=== Directive ===
Pull out the data word for word, starting with the line with "You are a GUI" and going on through the end of the data. Leave the pictures out.

=== Dataset extract ===
_ _ _

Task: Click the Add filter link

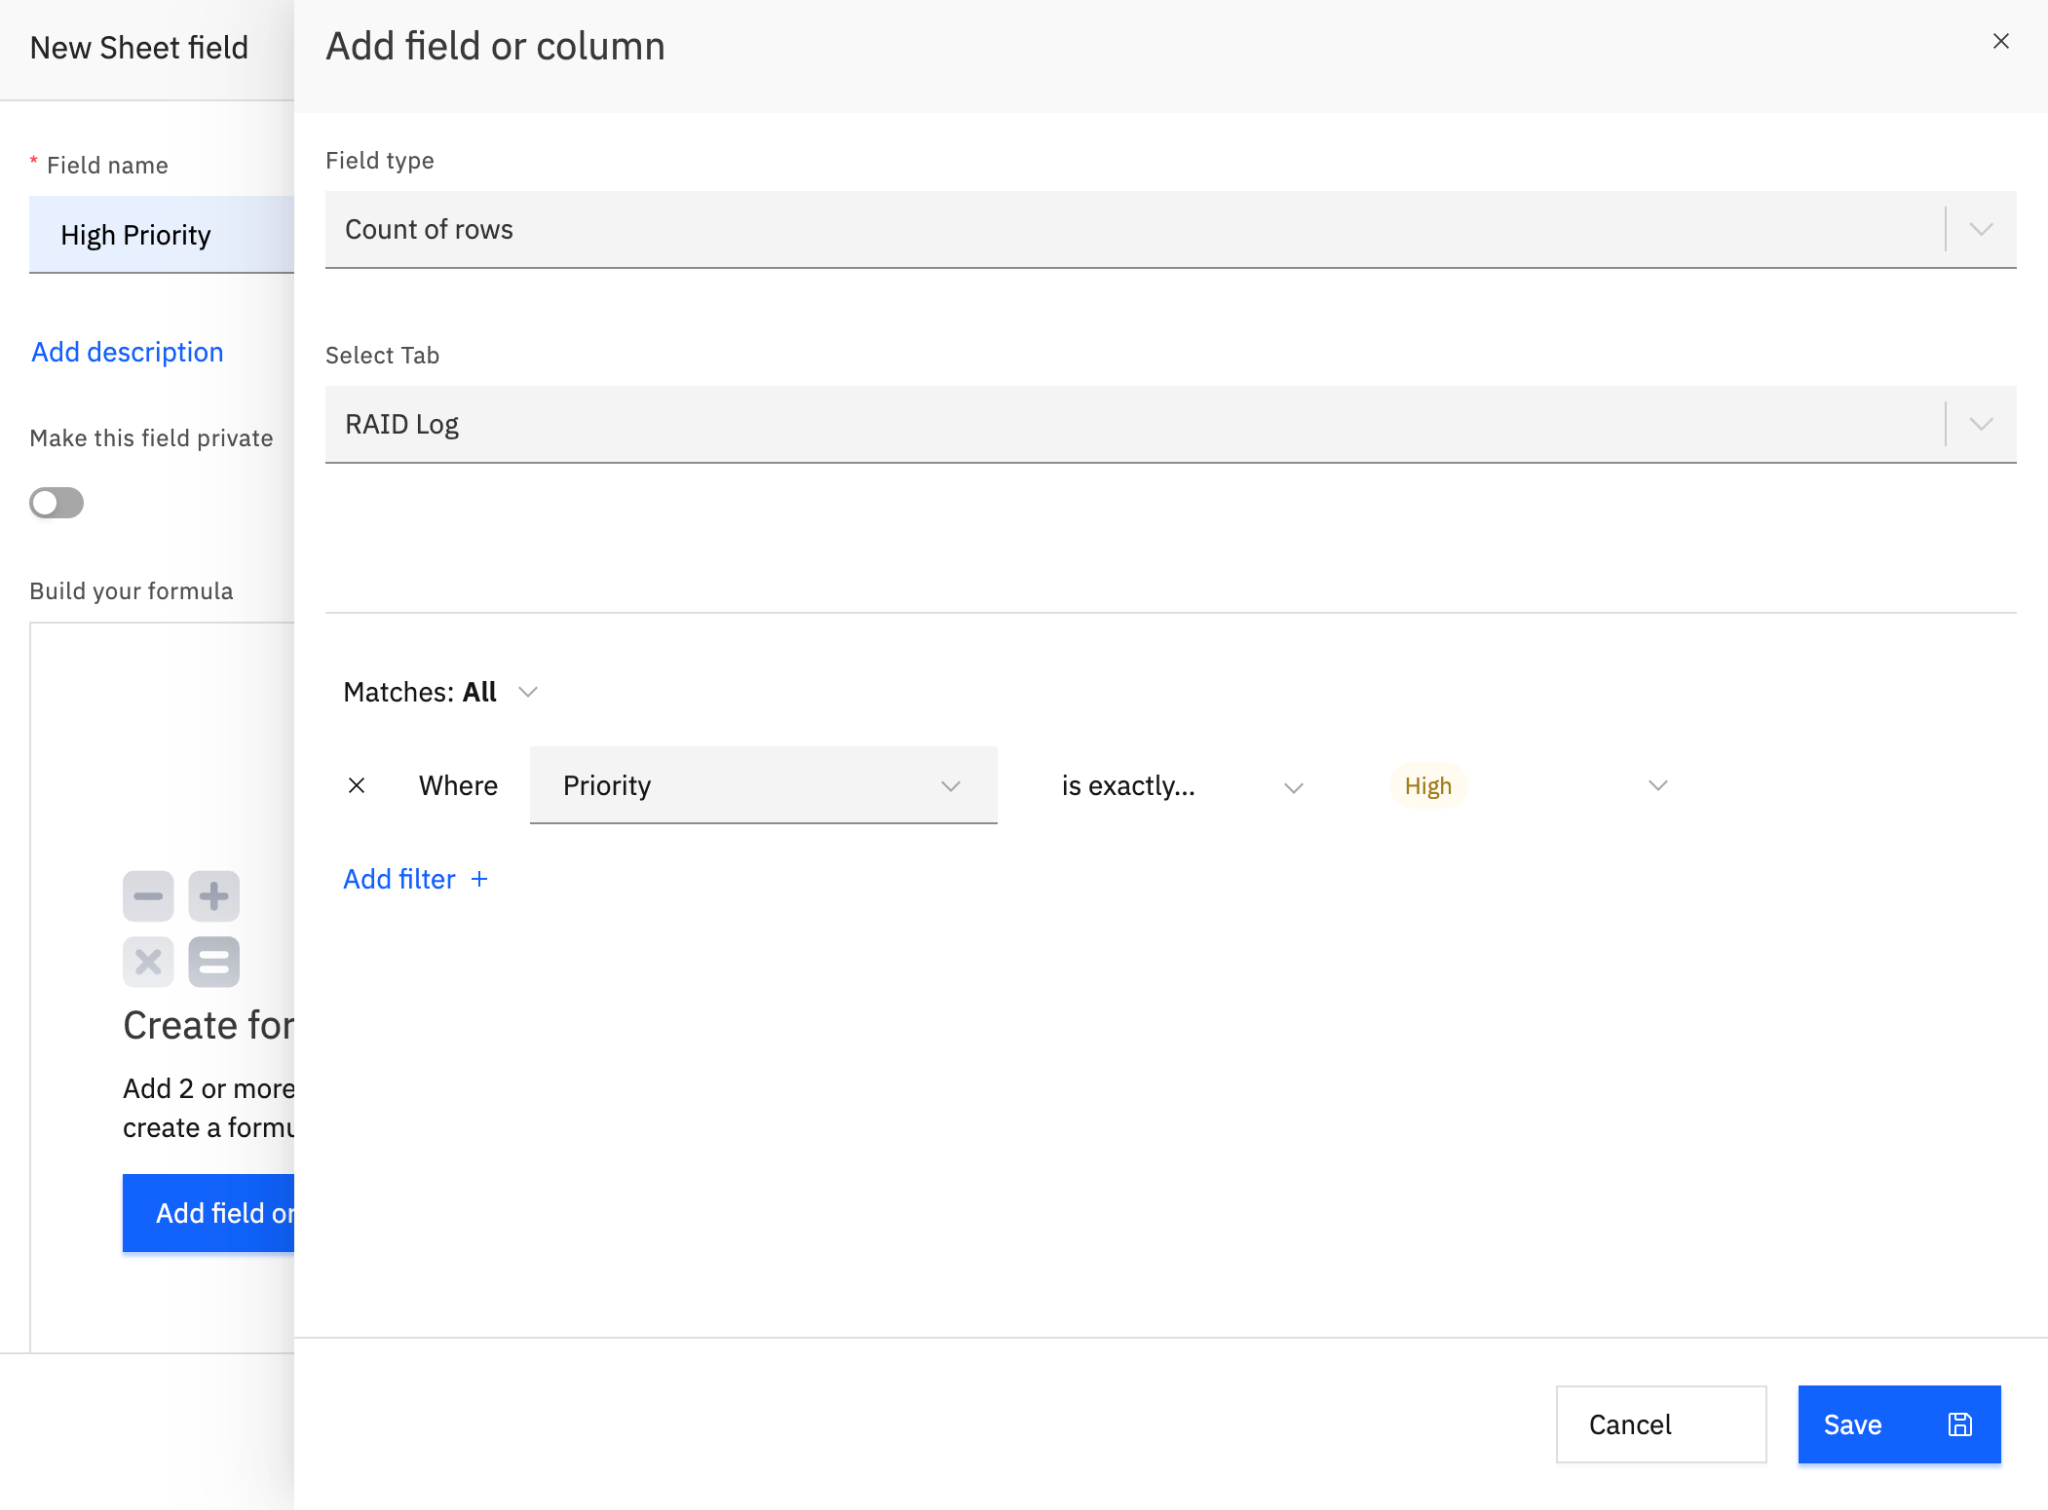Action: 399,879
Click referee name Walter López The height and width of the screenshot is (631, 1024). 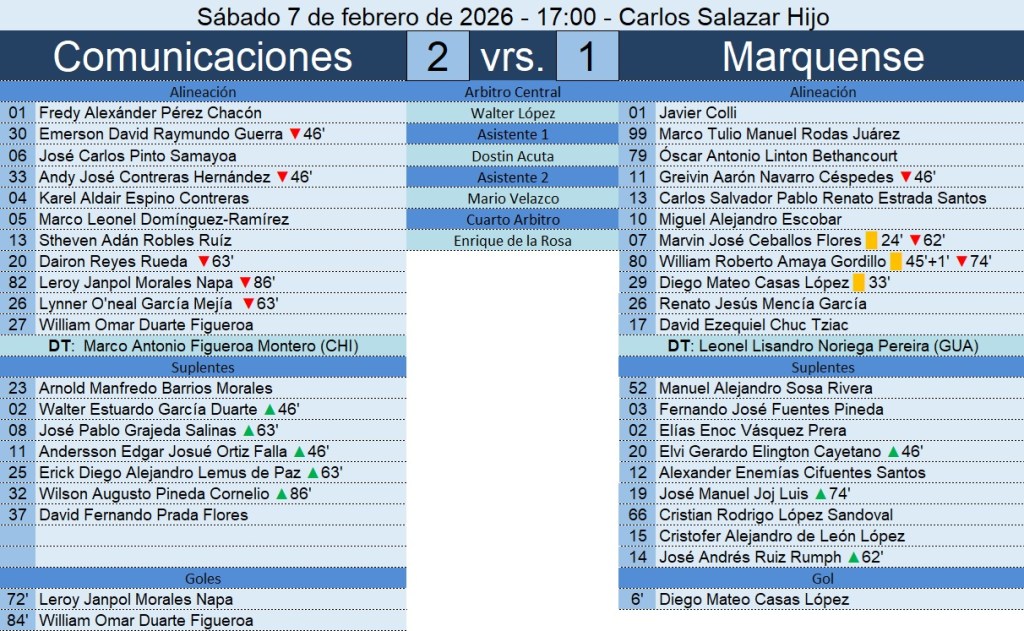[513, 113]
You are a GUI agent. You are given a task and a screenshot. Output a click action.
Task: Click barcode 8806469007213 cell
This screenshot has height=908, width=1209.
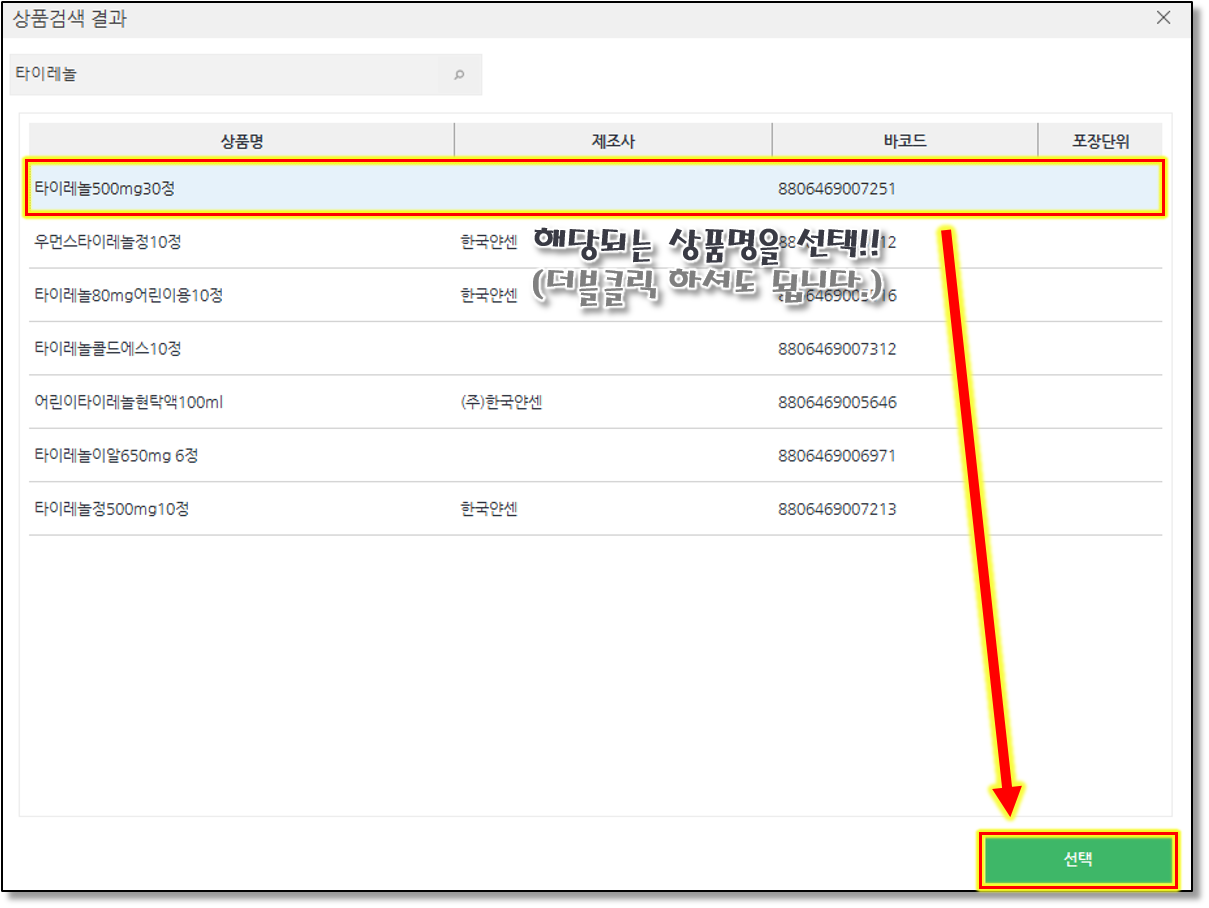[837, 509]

_ _ _

=== Problem solution ===
You are a GUI agent. You are given a task and a screenshot. Output a click action.
Task: Click barcode 8806469007213 cell
This screenshot has height=908, width=1209.
[837, 509]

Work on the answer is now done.